■ TASK TO CARRY OUT
Rewrite the entries starting at the line containing "At what coordinates should I click to accomplish: Click the" and ending at the line containing "coord(1948,201)", changing "Bluetooth Connection" to "Wi-Fi Connection" and leaving everything else as it is.

■ SUPPLIED INFORMATION
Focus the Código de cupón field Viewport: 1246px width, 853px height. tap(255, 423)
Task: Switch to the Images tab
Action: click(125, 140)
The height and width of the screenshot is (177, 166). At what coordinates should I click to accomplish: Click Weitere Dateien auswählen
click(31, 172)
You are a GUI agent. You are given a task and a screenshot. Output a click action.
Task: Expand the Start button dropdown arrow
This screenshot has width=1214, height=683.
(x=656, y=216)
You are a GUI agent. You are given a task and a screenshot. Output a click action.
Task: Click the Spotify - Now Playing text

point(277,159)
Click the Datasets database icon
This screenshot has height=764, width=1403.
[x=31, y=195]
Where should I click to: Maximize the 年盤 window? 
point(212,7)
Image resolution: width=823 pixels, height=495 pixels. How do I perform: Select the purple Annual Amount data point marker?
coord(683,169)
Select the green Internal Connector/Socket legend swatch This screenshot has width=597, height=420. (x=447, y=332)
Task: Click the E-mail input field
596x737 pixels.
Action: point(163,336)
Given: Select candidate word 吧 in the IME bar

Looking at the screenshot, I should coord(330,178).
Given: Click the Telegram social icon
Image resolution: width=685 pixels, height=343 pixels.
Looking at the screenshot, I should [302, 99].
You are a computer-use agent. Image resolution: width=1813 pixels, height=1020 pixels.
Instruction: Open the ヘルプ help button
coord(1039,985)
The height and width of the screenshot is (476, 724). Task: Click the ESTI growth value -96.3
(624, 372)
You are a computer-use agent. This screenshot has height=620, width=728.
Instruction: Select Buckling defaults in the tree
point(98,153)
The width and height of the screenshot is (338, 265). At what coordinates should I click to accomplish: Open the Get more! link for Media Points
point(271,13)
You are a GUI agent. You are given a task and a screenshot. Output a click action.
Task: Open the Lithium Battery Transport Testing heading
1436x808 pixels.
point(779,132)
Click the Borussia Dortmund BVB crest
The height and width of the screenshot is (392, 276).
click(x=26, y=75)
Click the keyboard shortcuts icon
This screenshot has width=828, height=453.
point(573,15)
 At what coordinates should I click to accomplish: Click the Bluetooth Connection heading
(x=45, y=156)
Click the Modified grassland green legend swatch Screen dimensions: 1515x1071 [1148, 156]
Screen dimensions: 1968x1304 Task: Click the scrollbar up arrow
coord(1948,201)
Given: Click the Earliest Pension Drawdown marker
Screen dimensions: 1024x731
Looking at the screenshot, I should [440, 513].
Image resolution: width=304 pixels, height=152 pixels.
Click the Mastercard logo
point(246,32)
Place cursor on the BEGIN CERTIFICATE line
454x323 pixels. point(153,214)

■ THE ANSWER
 At what coordinates should I click to accomplish: Click the Wi-Fi Connection heading
(x=45, y=156)
Click the Modified grassland green legend swatch Screen dimensions: 1515x1071 [1148, 156]
Screen dimensions: 1968x1304 Task: Click the scrollbar up arrow
coord(1948,201)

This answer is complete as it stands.